As a holiday resort for the damned, the people have the opportunity to do everything that they ever wanted, such as the race car-building and competing Julian Osborne (Fred Astaire). At the same time the looming doom does bring down spirits in even the happiest occasions. There's an odd feeling of uncertainty all through this film, which creates quite an unusual mood to surround it.


Moreso than any season of Lost, this is a movie where it's easy to come to the conclusion that between the lines all the characters are already dead and just spending time in limbo before their final judgement.

★★1/2

Akira (Japan, 1988)
Director: Katsuhiro Ôtomo


Of course, the petty western fears of nuclear annihilation can't hold a candle to horrors in the Japanese subcosciousness. That country is the still only one that has suffered through actual nuclear attacks. The most visually stuning representation of life under the threat of atomic annihilation is of course this classic anime film, based on director Katsuhiro Ôtomo's own multi-part manga series. Whereas the manga series featured gigantic nuclear explosions after another in pretty much every volume of its run, the film has to keep things more streamlined. It's a good decision, since it places more weight on the megalomaniacal explosion that does occur.


Neo-Tokyo has been rebuilt from the rubbles of a gigantic explosion that totally vanquished it 30 years prior. In 2019, the city is still military led, that at least attempts to keep a society together. In reality, however, the city belongs to criminals, juveline delinquents and their bike gangs. The leader of the Capsules, Kaneda keeps a tight leash on his best friend Tetsuo. While the gang is fighting their rivals, The Clowns, Tetsuo is kidnapped by government agents.


It turns out Tetsuo has powerful psychic skills, which has been caused by a government project to create mind weapons even stronger than nuclear weapons. Akira, the child-god that caused the destruction of Tokyo in 2019, was such a weapon. Unfortunatelly, drunk with power, Tetsuo sets out to search and awaken Akira from his hibernation. It's up to Kaneda and the young revolutinary Kay to stop him.


Despite Hollywood's best efforts, Akira is really a story that can only belong in 80's Japan. The dark, nihilistic world-view is connected to the growing fears of nuclear war in the Reagan era. The film's body horror caused by biotechnological fusion also shows that being blown to molecyles isn't really the most frightening thing about nuclear holocaust. The mutating survivors would envy the dead. The film is also very unremoreseful, killing people in a massive scale.

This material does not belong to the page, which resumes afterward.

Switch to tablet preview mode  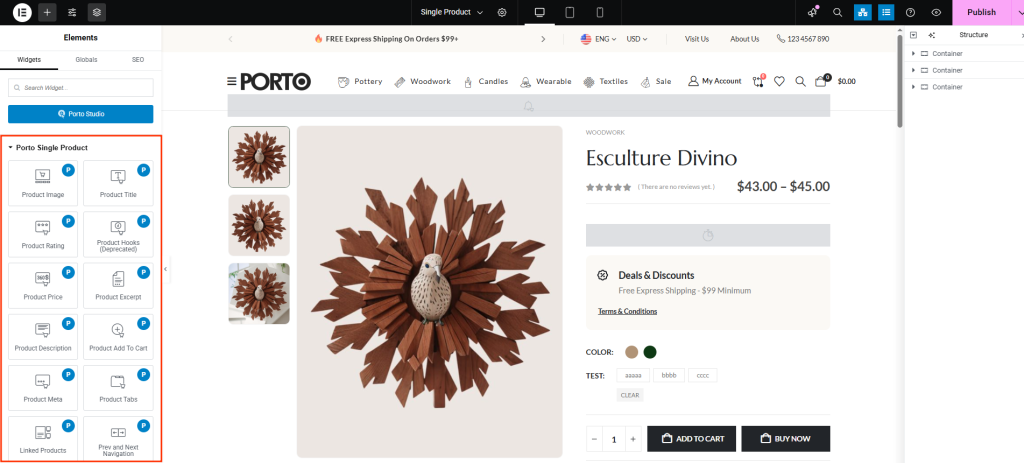tap(569, 12)
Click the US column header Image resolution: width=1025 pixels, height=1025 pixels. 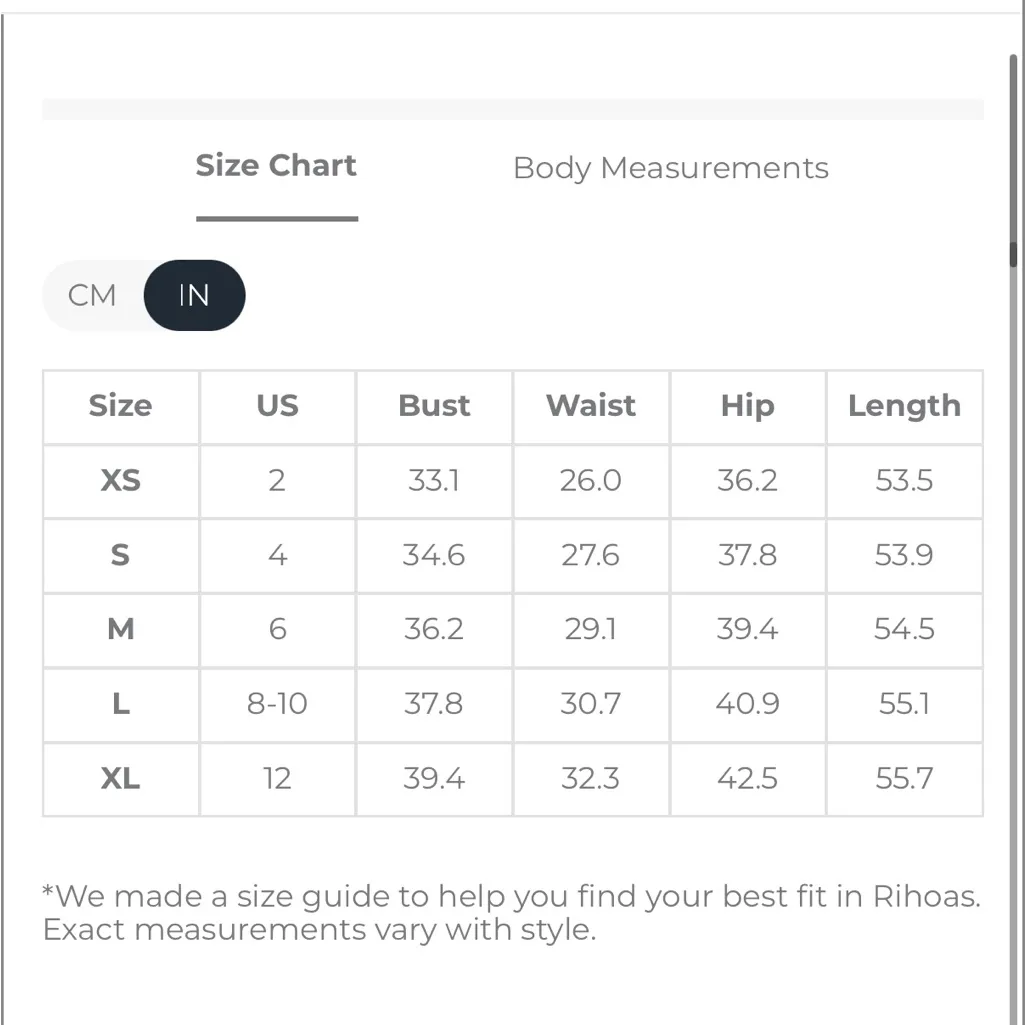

As a teenager when first viewing this classic, I didn't care for the main character, the frankly quite assholish Kaneda. But Ôtomo's strength as a storyteller comes from the fact he's not doing a straightforward hero's journey story. Rather, the case is a little like it is with Clockwork Orange: the youth is fucked up. We can't do anything about it, but the future will belong to them no matter what we do. In both, the sociopathic, druggy individual is the creation of the society that surrounds it. Stronger, militaristic grip on the little people just creates starker resistance. As the government, also the people opposing give as many shits about collateral damage while fighting against it.

There's only one thing this pill-popping fiend really cares about.

So this decay may be the biggest thing to fear in the case of societal collapse: a lot worse than any radioactive cloud or radiation disease.